Sobre ser a outra
Num contexto de relacionamento aberto, ninguém comenta sobre a experiência afetiva de quem “sobra”
A discussão sobre os “novos” formatos de se relacionar e como manifestar afetos está em alta. Porém, o debate tem girado em torno da dinâmica dos casais que vivem a realidade do relacionamento aberto — mas alguém já parou para se perguntar quais são os riscos de estar do “outro lado”?
Eu tive um envolvimento intenso com um homem casado e com filhos que vivia uma relação aberta. No começo, era leve e descompromissado. Nos conhecemos num ambiente de autoconhecimento, o que me deixava confortável por parecer algo verdadeiro e sem necessidade de enrolação. Afinal, ele vivia um sistema que indicava certa maturidade emocional. Mas a brincadeira se transformou em paixão avassaladora.
Eu nunca soube quais eram os acordos deles, mas sentia que a expectativa não era o poliamor. A mim sobravam as aventuras nas horas vagas e as longas conversas em horário comercial. No fim, quem vivia a dinâmica de uma relação aberta eram eles, não eu. E quem disse que eu queria fazer parte desse modelo? Mas já estava apaixonada o suficiente para entrar numa trama que me custou caro emocionalmente.
Um dia, fomos viajar. Durante a incrível experiência, ele teve uma espécie de crise de consciência e tudo desmoronou. Ele silenciou e mal se despediu de mim no aeroporto. Nossa relação se tornou um dilema e ele tomou a decisão de que não havia espaço para tanta intimidade. Seu compromisso nunca foi comigo, porque me fez a “outra” da relação aberta. Nunca houve espaço real para os sentimentos ou algo que contemplasse a presença de mais alguém nessa intensidade. E eu também não queria ser a “outra”. Estava envolvida demais para ocupar somente os espaços vagos da sua agenda.
Nunca houve espaço real para os sentimentos ou algo que contemplasse a minha presença nessa intensidade.
Caroline Apple
Mesmo assim, eventualmente, nos falávamos, nos reaproximávamos. E quando eu me sentia enrolada de novo, soltava algumas “verdades” e sumia. Mas voltava. Eu o amava e acreditava que era recíproco — talvez não da forma que eu gostaria. Meu desejo de estar com ele e todas as atitudes dele de estar presente não me deixavam esquecer.

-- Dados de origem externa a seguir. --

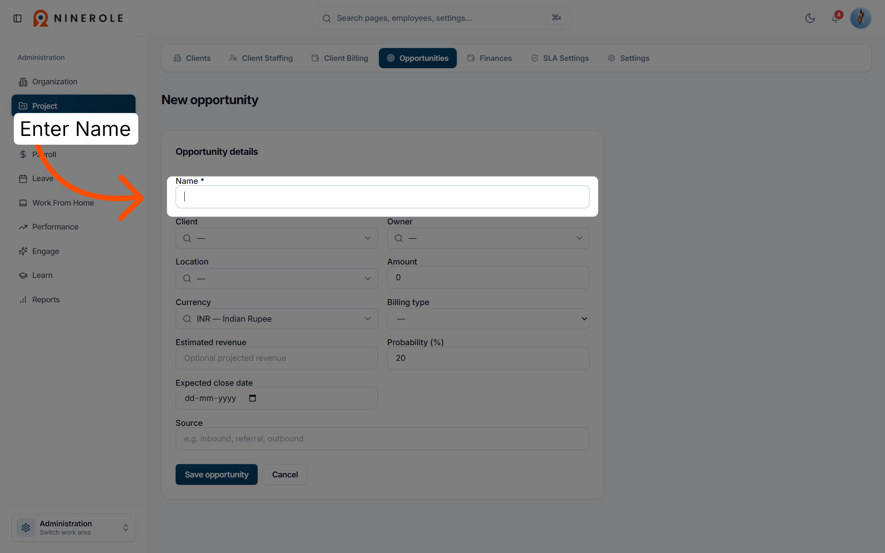Toggle dark mode moon icon

coord(810,18)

Quando ele entrou no processo de separação, me mandou mensagens e parecia me querer por perto. Recebi numa madrugada um “Queria estar com você”. Naquele momento, imaginei que era a chance de vivermos a nossa história. Mas não. Depois de perceber, novamente, que ele não queria nada comigo, eu disse: “Nossa história acabou”. E ele respondeu: “A história que você mesma criou”.
Demorei para assumir que ele tinha razão. Mesmo não tirando a responsabilidade dele de ter alimentado tanta coisa em mim, estava tudo dito. Passei quatro anos turbulentos com um amor não correspondido. Não que isso vá acontecer com todo mundo, mas existem, sim, riscos de se envolver com alguém que está numa relação aberta — e eles precisam ser ditos para que possamos tomar decisões de autocuidado.
Homens nessa configuração já têm seus arranjos que podem não contemplar um relacionamento paralelo que dure mais que saídas esporádicas. Por isso, cuidem-se.